Data excerpts:

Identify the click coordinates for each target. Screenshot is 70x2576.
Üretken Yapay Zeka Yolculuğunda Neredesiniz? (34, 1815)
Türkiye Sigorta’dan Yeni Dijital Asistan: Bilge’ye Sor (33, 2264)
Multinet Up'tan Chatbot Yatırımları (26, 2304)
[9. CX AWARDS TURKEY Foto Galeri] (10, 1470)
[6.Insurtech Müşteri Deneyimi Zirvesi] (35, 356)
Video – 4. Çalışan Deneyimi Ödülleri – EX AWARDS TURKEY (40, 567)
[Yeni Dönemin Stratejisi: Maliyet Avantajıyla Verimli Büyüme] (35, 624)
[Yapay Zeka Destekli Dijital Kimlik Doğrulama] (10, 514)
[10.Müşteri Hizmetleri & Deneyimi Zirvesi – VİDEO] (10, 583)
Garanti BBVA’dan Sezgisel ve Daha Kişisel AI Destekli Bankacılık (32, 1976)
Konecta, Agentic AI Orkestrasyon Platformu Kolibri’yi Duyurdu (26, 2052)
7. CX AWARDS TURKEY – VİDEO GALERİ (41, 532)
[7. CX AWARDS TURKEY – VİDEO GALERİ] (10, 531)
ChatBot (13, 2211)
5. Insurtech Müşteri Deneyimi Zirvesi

◆ **WHAT TO WORK ON**: Your answer should be the exact lines above from the one with "Multinet Up'tan Chatbot" through the one with "Konecta, Agentic AI", both included, and nothing besides.

◆ **FINAL ANSWER**:
Multinet Up'tan Chatbot Yatırımları (26, 2304)
[9. CX AWARDS TURKEY Foto Galeri] (10, 1470)
[6.Insurtech Müşteri Deneyimi Zirvesi] (35, 356)
Video – 4. Çalışan Deneyimi Ödülleri – EX AWARDS TURKEY (40, 567)
[Yeni Dönemin Stratejisi: Maliyet Avantajıyla Verimli Büyüme] (35, 624)
[Yapay Zeka Destekli Dijital Kimlik Doğrulama] (10, 514)
[10.Müşteri Hizmetleri & Deneyimi Zirvesi – VİDEO] (10, 583)
Garanti BBVA’dan Sezgisel ve Daha Kişisel AI Destekli Bankacılık (32, 1976)
Konecta, Agentic AI Orkestrasyon Platformu Kolibri’yi Duyurdu (26, 2052)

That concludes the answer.